▸ **Text segment**
====

My dairy goats are trained to the stand. When I got into Boers I needed something different. I got the EZ goat holder from Valley Vet. It mounts to either a fence or a wall. I mounted it to the wall in our barn aisle way.


----------



## sassykat6181 (Nov 28, 2012)

http://www.valleyvet.com/ct_detail.html?pgguid=91efa582-9cdf-4bc6-9ef4-5a19b6ea1688


----------



## packhillboers (Feb 2, 2011)

We were once where you are at. We tried to hold the goat down, or tie them up to a fence. Our hoof trimming woes were helped by building a little stand to put their head in over a treat bucket. Now we can easily trim hooves and it is even much easier now that we have been able to train the new generations to jump upon the stand and put their head in the lock. They do well now. It is worth it to either buy one, make one, or have someone make one for you. It will save your back and that is well worth it to us. Hoof trimming is one of the harder things about owning goats for us and I do know that some people are unable to do it so they just give up on it. We've seen some sorry sad cases of untrimmed hooves. Get a goat stand, and you won't regret it one bit even if you have to sell a goat or two to pay for it.


----------



## laurelsh (Jun 26, 2013)

Thank you everyone! NOTE: I have a milkstand- she usually gets on it, but not when pregnant. The EZ goat holder from Valley Vet may be just what I need! Do you think it's way better than a halter as suggested by Damfino? 
Her hooves are not good -they've always grown weird even as a doeling; need to trim her bi-weekly for a while to get them better. I think my goats need hoof trimming at least 1x month, not every other month!


----------



## sassykat6181 (Nov 28, 2012)

My Nigerians I can tie to the wall if needed, but the boers are more stubborn and tend to "dance around" I love my ez goat holder. It holds them right under the jaw and keeps them straight and still. No more asking my husband to help  I'm about 5'4" and 120#


----------



## Damfino (Dec 29, 2013)

The EZ Goat Holder looks pretty nifty! As long as you've got a solid place to set it up, it should work better than a halter. The one nice thing about a halter is that it's cheaper and you can use it anywhere, even if all you have is a tree or a truck bumper, but it's probably not quite as effective.

If your doe's hooves are in bad shape, I especially recommend taking her for a walk every day, preferably on a rough surface such as gravel. It doesn't have to be long, but the exercise forces blood into the hoof tissues, which in turn encourages them to grow out better. Walking thickens the hoof walls, builds callouses on the soles, and improves the natural wear patterns. It's also really good for pregnant mamas to get some exercise. Unless she's very old, being pregnant isn't really an excuse for not being able to climb onto the stanchion. Mama needs a workout!


----------



## laurelsh (Jun 26, 2013)

====

▸ **Information provided**
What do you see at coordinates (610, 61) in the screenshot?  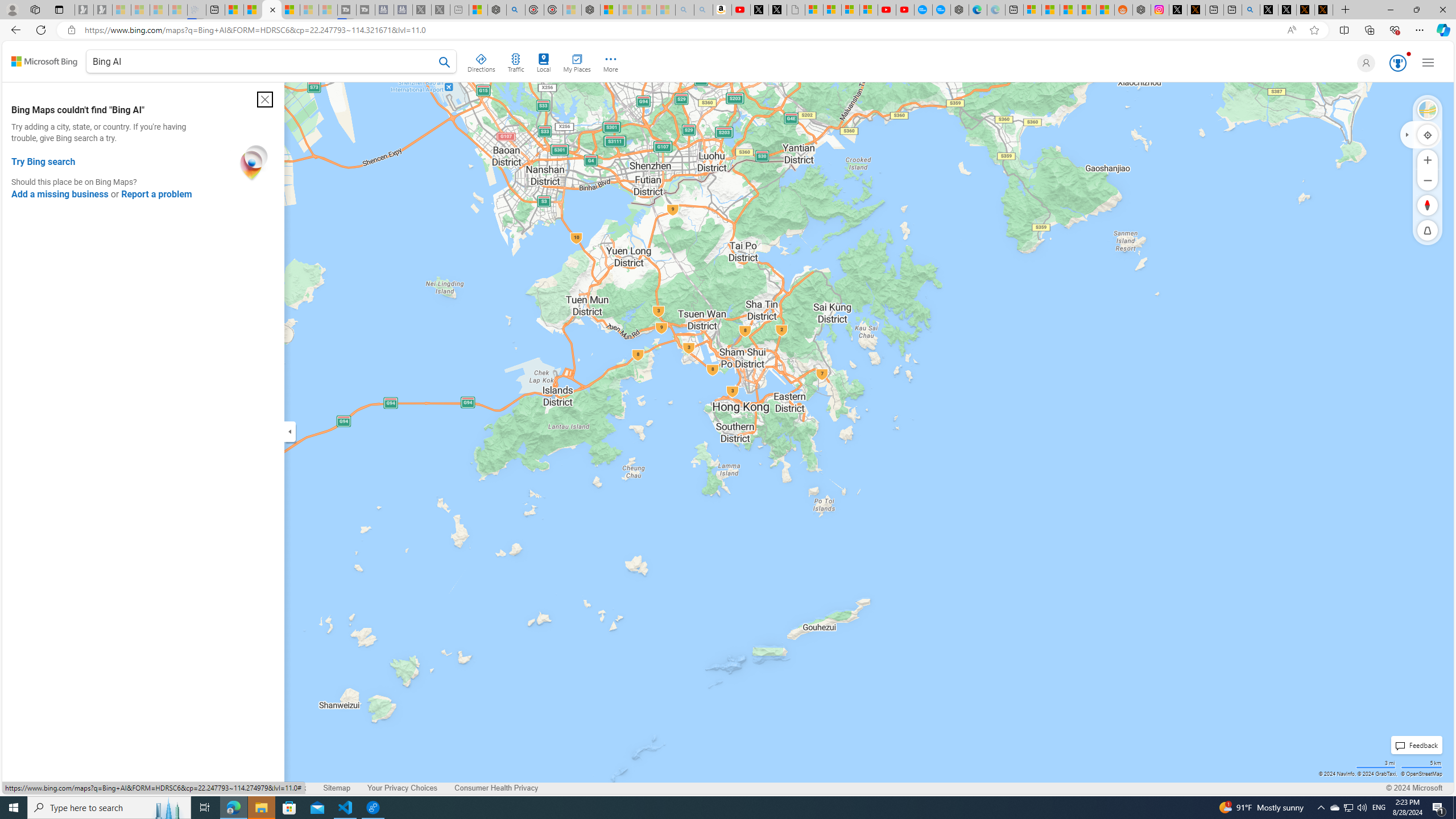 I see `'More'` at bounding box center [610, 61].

====

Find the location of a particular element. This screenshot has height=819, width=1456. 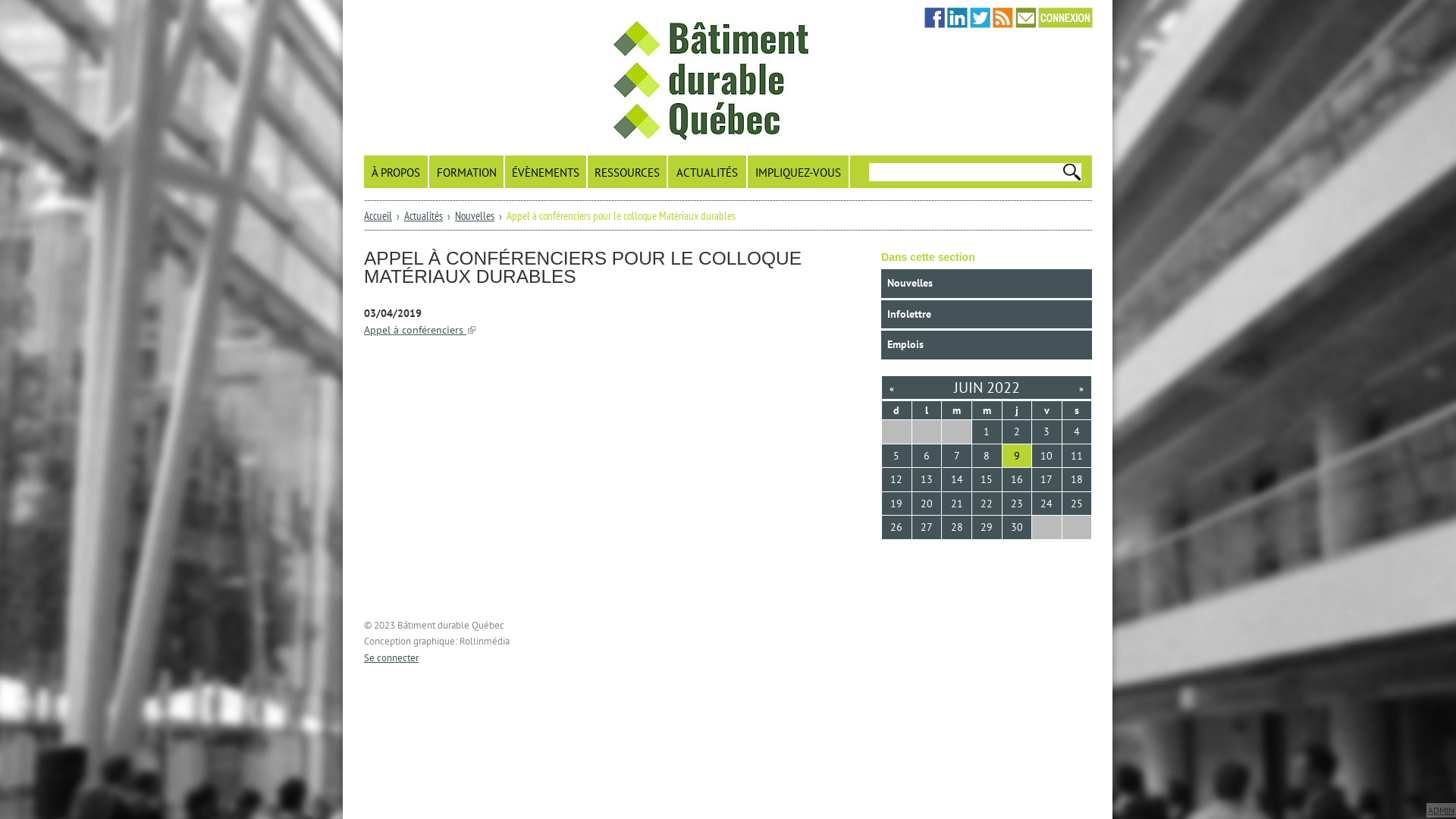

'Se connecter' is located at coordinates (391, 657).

====

▸ **Objective**
Rewrite the passage of the hoof-trimming thread that opens with the words containing "## Damfino (Dec" and closes with "needs a workout!", replacing "halter" with "collar".

▸ **Written response**
## Damfino (Dec 29, 2013)

The EZ Goat Holder looks pretty nifty! As long as you've got a solid place to set it up, it should work better than a collar. The one nice thing about a collar is that it's cheaper and you can use it anywhere, even if all you have is a tree or a truck bumper, but it's probably not quite as effective.

If your doe's hooves are in bad shape, I especially recommend taking her for a walk every day, preferably on a rough surface such as gravel. It doesn't have to be long, but the exercise forces blood into the hoof tissues, which in turn encourages them to grow out better. Walking thickens the hoof walls, builds callouses on the soles, and improves the natural wear patterns. It's also really good for pregnant mamas to get some exercise. Unless she's very old, being pregnant isn't really an excuse for not being able to climb onto the stanchion. Mama needs a workout!